Hal itu disampaikan Alia Laksono saat menjadi narasumber dalam Pengajian Ideologi Kebangsaan IV (PIK-IV) yang digelar DPD Partai Golkar DKI Jakarta, dengan tema “Pancasila dan Demokrasi di Era Digital: Menimbang Model Pemilu E-Voting”.
Acara bergengsi ini juga menghadirkan Ketua Umum DPP Partai Golkar Bahlil Lahadalia, Wakil Ketua Umum DPP Idris Marham, Ketua DPD Golkar DKI Jakarta Ahmed Zaki Iskandar, Wakil Ketua Baleg DPR RI Ahmad Doli Kurnia, serta Pengamat Politik Adi Prayitno.
Tantangannya cukup banyak. Dasarnya adalah infrastruktur internet yang memang belum merata di seluruh Indonesia,” tegas Alia Laksono.
Alia Laksono, menyoroti bahwa ketimpangan digital bahkan masih terjadi di Jakarta Timur, wilayah ibu kota. Ia menemukan masih banyak keluarga yang hanya memiliki satu telepon genggam untuk dipakai bersama. Penggunaan smartphone pun masih terbatas pada aplikasi pesan instan seperti WhatsApp.

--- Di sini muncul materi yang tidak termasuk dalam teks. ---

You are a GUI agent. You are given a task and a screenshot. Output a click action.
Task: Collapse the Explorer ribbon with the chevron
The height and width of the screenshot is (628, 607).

Masih banyak masyarakat yang belum memanfaatkan smartphone secara optimal. Penggunaan perangkat digital masih sebatas untuk kebutuhan dasar,” jelas Alia Laksono*.
Menurut Alia Laksono, tantangan e-voting bukan hanya soal jaringan internet. Pemerataan kepemilikan gadget seperti smartphone, tablet, laptop, serta peningkatan literasi digital masyarakat adalah pekerjaan rumah besar yang harus diselesaikan lebih dulu.
Alia Laksono menilai e-voting adalah _long-term investment_. Mungkin bukan untuk Pemilu 2029, tapi persiapannya harus dicicil dari sekarang. Mulai dari pengesahan kerangka aturan, kajian mendalam, edukasi, hingga uji coba di sekolah.
Modernisasi demokrasi harus memastikan seluruh masyarakat punya kesempatan sama untuk berpartisipasi. Jangan sampai teknologi justru menciptakan kesenjangan baru dalam demokrasi kita,” pungkas Alia Laksono.